Inspirò a fondo, riempiendosi i polmoni dell'odore di resina e pino che costituivano il soffice tappeto scuro su cui camminava da giorni, e continuò la marcia con le briglie del cavallo in una mano. Nell'altra, invece, reggeva l'arco.

Nel momento in cui le erano rimasti solo tre miseri pezzi di carne secca, infatti, aveva deciso di riprovare a cacciare. Quand'era ancora nel querceto aveva sprecato un'ulteriore mezza giornata nel tentativo di acchiappare un corvo, ma, molte ore dopo, aveva stabilito che intestardirsi non l'avrebbe di certo aiutata a catturarne uno; dopo aver recuperato i dardi, si era quindi arrampicata su un albero per stabilire la sua posizione e provare a coprire qualche miglio prima del tramonto. Eppure, mentre scendeva aveva notato una piccola cavità nel legno: una tana di scoiattoli.

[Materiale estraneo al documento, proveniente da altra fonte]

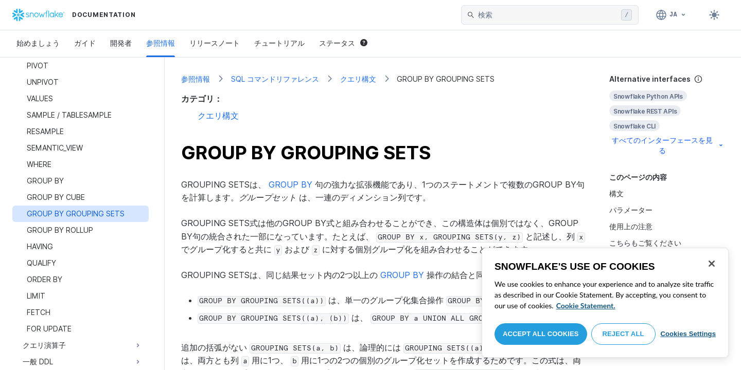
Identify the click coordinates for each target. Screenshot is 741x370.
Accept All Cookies (541, 334)
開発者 (121, 43)
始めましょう (38, 43)
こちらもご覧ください (645, 242)
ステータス (343, 43)
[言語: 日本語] (671, 15)
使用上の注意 (630, 226)
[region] (605, 303)
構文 (616, 193)
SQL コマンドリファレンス (275, 79)
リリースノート (214, 43)
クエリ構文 (358, 79)
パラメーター (630, 210)
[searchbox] (547, 15)
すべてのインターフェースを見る (668, 145)
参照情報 (160, 43)
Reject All (623, 334)
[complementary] (667, 115)
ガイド (85, 43)
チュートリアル (279, 43)
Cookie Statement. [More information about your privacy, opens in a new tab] (585, 305)
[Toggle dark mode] (714, 15)
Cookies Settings (688, 334)
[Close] (711, 263)
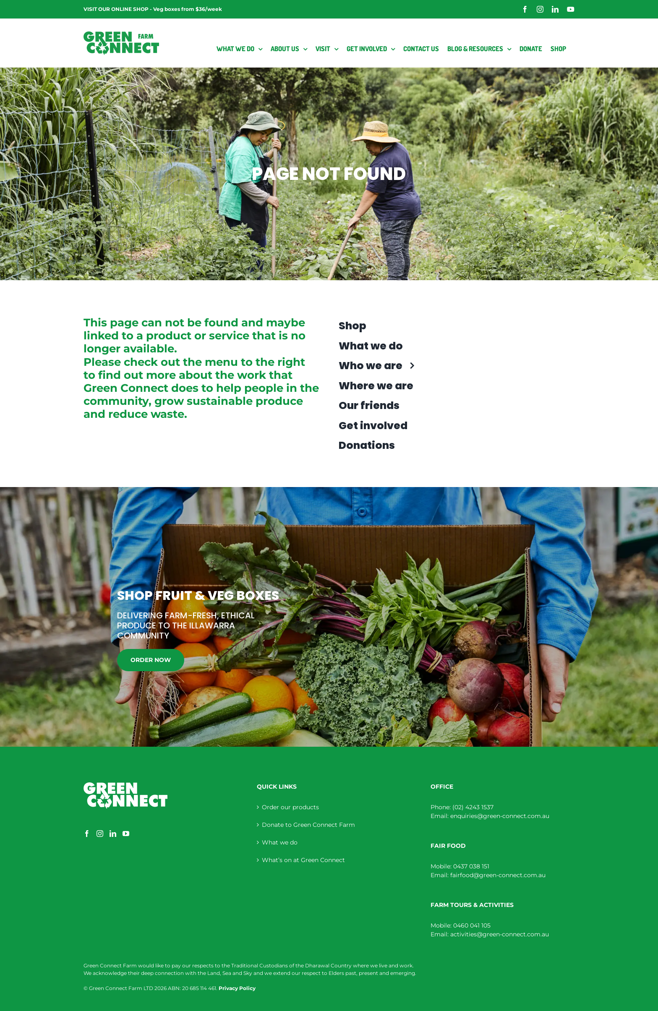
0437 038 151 (471, 866)
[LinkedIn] (113, 833)
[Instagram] (100, 833)
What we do (280, 842)
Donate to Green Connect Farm (308, 825)
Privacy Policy (237, 988)
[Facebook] (87, 833)
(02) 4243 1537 (473, 807)
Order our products (290, 807)
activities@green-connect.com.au (499, 934)
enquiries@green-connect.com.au (499, 816)
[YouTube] (126, 833)
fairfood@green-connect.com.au (498, 875)
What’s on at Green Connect (303, 860)
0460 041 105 (472, 925)
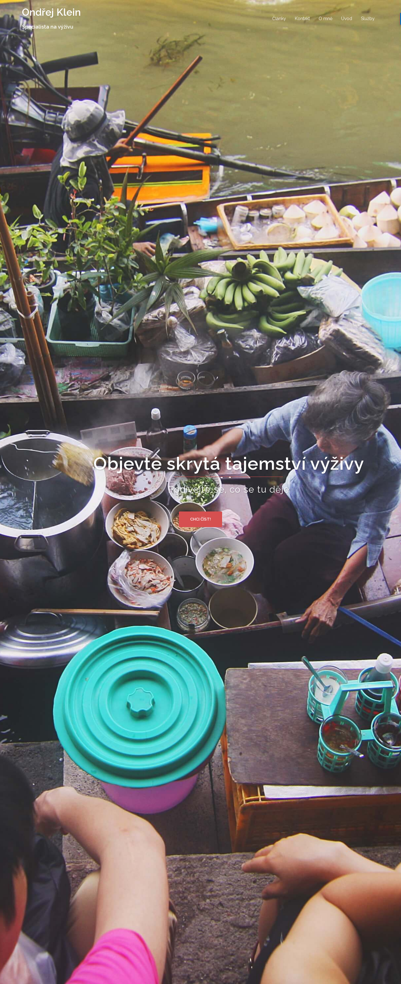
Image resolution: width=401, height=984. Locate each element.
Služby (368, 18)
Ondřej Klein (51, 12)
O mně (325, 18)
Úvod (346, 18)
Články (279, 18)
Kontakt (302, 18)
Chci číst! (200, 519)
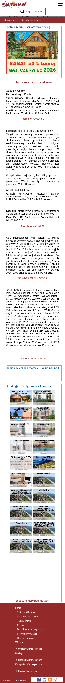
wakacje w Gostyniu (32, 357)
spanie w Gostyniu (32, 225)
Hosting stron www (26, 638)
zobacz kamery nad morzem (32, 600)
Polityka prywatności (27, 633)
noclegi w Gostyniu (32, 118)
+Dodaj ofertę (24, 620)
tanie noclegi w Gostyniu (33, 277)
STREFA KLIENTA (26, 612)
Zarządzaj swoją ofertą (28, 616)
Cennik (20, 625)
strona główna (10, 20)
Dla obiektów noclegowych (30, 629)
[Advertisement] (32, 576)
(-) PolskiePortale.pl (21, 680)
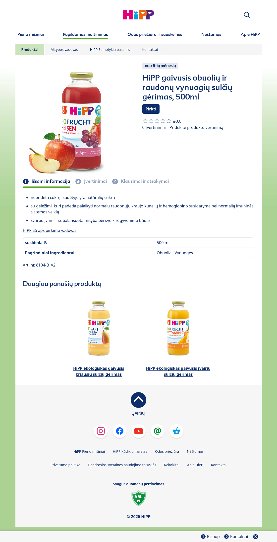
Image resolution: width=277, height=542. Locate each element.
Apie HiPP (195, 464)
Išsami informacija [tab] (50, 181)
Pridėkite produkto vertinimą (196, 127)
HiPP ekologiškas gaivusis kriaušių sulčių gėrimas (98, 371)
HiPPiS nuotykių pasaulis (110, 49)
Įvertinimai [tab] (95, 181)
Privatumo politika (65, 464)
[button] (247, 14)
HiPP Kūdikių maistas (130, 451)
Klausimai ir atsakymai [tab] (144, 181)
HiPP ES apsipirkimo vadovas (49, 230)
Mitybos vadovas (64, 49)
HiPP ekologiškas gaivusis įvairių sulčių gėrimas (178, 371)
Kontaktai (150, 49)
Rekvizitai (171, 464)
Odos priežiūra (167, 451)
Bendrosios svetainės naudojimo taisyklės (122, 464)
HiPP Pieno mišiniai (89, 451)
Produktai (30, 49)
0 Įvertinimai (154, 127)
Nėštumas (195, 451)
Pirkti (151, 109)
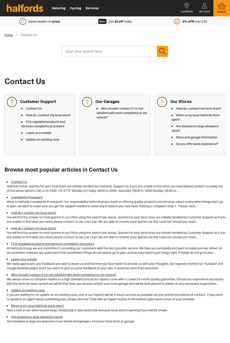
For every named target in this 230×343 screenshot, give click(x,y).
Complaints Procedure (27, 197)
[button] (186, 8)
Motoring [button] (59, 8)
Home (8, 35)
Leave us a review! (38, 133)
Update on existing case (42, 139)
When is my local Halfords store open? (37, 306)
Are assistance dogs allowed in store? (37, 317)
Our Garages (107, 101)
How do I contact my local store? (48, 115)
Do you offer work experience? (197, 144)
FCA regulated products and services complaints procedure (52, 244)
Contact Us (34, 108)
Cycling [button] (75, 8)
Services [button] (92, 8)
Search (162, 51)
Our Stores (181, 101)
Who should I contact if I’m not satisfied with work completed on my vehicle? (122, 113)
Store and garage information (196, 137)
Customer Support (38, 101)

Aveva subito rinunciato al progetto iniziale e, dopo aver scoperto che era vuota, era rimasta immobile, in attesa che un animale tornasse; non ci era voluto molto prima che ne comparisse uno, la coda morbida di un rosso cupo e il piccolo muso arricciato nel tentativo di capire se l'odore percepito fosse segnale di pericolo, ma lei era rimasta comunque ferma, mentre lui entrava e usciva dalla tana.

Quando alla fine si era avvicinato a lei, Nives aveva smesso di pensare.

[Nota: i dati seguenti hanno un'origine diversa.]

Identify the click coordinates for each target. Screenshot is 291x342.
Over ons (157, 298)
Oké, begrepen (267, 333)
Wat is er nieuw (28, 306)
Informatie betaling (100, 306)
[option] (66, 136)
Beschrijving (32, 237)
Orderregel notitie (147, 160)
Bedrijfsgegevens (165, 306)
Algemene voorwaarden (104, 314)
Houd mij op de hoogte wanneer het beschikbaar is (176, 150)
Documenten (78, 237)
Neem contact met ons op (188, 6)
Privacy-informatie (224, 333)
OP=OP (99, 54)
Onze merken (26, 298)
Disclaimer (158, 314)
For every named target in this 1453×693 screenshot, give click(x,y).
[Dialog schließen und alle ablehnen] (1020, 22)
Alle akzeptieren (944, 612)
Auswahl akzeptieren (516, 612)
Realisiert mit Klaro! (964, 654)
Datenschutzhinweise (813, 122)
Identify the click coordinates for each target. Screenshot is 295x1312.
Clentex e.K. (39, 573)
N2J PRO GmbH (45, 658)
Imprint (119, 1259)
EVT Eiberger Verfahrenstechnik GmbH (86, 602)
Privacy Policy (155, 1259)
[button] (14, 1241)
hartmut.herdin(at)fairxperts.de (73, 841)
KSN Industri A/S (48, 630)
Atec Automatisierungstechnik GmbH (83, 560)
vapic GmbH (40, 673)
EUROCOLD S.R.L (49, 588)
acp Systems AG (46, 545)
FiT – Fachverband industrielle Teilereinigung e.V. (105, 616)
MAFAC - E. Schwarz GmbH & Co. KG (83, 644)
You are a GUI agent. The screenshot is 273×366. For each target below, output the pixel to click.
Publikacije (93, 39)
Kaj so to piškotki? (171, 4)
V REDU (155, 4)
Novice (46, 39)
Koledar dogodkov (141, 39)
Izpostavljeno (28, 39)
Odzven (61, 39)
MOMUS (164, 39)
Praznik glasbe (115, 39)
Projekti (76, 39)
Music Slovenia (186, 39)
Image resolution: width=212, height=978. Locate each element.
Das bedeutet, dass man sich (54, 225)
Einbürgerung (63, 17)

Le mani erano scattate da sole e l'avevano afferrato, stringendolo. Aveva ignorato gli squittii disperati, i graffi sulle dita, la coda che le frustava il viso, e aveva stretto sempre più forte, con maggiore decisione. Nel momento in cui l'animale aveva smesso di muoversi era scesa dall'albero e ne aveva riposto la carcassa nella bisaccia, per poi tornare ad appostarsi sul ramo.

Ne aveva uccisi tre.

Scuoiarli era stato anche peggiore, col sangue a imbrattarle le mani e gli abiti, la pelliccia difficile da togliere e i freddi musi disperati che la osservavano. Mangiare qualcosa di caldo, però, aveva ripagato ogni lacrima ingoiata ed era stato capace di ridurre l'eco dei versi degli animali che ancora le rombava nelle orecchie.

Il giorno seguente aveva trovato una nuova fonte d'acqua e si era lavata le mani, strofinando via parte del sangue rappreso che imbrattava gli abiti lerci e pieni di fango. La ragazza dall'altra parte della superficie increspata del fiumicello l'aveva guardata con compassione, i capelli unti raccolti una treccia di fortuna e il viso impolverato e scavato dalle lacrime piante durante la notte.

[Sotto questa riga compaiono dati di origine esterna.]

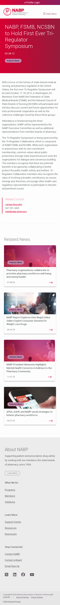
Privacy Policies (37, 597)
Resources (11, 528)
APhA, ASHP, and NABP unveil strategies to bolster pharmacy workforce (51, 421)
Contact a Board (13, 560)
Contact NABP (12, 554)
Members (10, 496)
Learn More (12, 473)
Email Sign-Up (12, 566)
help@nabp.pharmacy (16, 211)
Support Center (13, 522)
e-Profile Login (32, 2)
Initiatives (10, 502)
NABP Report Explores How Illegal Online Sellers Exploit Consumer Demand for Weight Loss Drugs (28, 321)
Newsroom (11, 534)
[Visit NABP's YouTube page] (32, 575)
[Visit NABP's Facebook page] (23, 575)
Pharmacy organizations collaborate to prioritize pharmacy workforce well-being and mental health (28, 273)
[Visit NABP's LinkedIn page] (14, 575)
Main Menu (51, 14)
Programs (10, 489)
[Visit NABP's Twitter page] (6, 575)
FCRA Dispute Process (12, 602)
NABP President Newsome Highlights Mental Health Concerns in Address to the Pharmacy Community (29, 368)
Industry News (13, 61)
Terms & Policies (22, 597)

L'aveva sciacquata via con un colpo secco e aveva ripreso il cammino.

Di scoiattoli, poi, ne aveva uccisi altri, ma da quando aveva messo piede nella pineta era stata costretta a razionare ancora una volta le già magre scorte. In compenso, gran parte della neve si era sciolta, cosa che le permetteva di trascorrere la notte accoccolata vicino al fuoco.